Erie pulls on his hand, “can we go Tra, I don’t like it out here…” 

Searching the horizon, he kicks the ground again, “Damn!” he exclaims hopping around on one foot. 

He drops to his knees and starts frantically brushing the fine dust aside, “what is it Tra what did you find?” She asks starting to help him. The plaque is bigger than Erie, the raised letters still clearly visible, “what does it say,” she asks – reading wasn’t a survival skill and she had never learned the letters. 

Tra runs his fingers over the letters murmuring to himself, testing the sounds out in is head before softly reading the inscription, “It says Christopher Columbus – Discoverer of America 1,4,9,2…”

Erie peers over his shoulder, “is that it?” 

He reverently touches the letters again and, in a whisper, “a great new miracle occurred upon the earth… a new continent was discovered…” he pauses for a moment looking around carefully, “a new civilization was born…  a new nation was to rise.”

“But what does that mean Tra?”

“Let me read the end,” he says not answering her question, “it was called America… It was to become the birthplace of democracy… it was God’s country…” Tra stands up brushing the fine silt off his knees. “You can never tell anyone about this, understand?” he says grabbing her shoulders. 

“You’re scaring me Tra, why can’t we tell anyone? We found it just like great grandfather said we would.”

“This is from the old times E, back when great grandfather was a boy, these are the ‘Forbidden’.”

She clings to his side; every child knew the story of the ‘Forbidden’ the evil ones that caused the revolution and were responsible for the struggle life was now. “Do you think they are all here Tra?”
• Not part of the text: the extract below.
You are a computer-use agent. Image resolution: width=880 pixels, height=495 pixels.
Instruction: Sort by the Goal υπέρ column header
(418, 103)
He looks around in wonder, “I bet they are… let’s see if we can find another!” 

The sun is low in the sky and glints off the edges of two dozen unearthed plaques and statues – Tra and E are covered in a sheen of fine dust, “I like his hat…” E says looking around, “what was his name?” 

“Robert E. Lee,” Tra smiles, “and the funny looking one over there is “Benjamin Franklin, and this one with the feathers is Geronimo…” Standing up he scans the horizon, “We need to get back E, don’t want to be out after dark.” 

“Tra I don’t think they were evil, do you?”

He hesitates before answering, “no probably not, great grandfather always said they were just people like everyone else…”

“Can we come back?” 

“Sure… but don’t tell anyone… our secret okay?”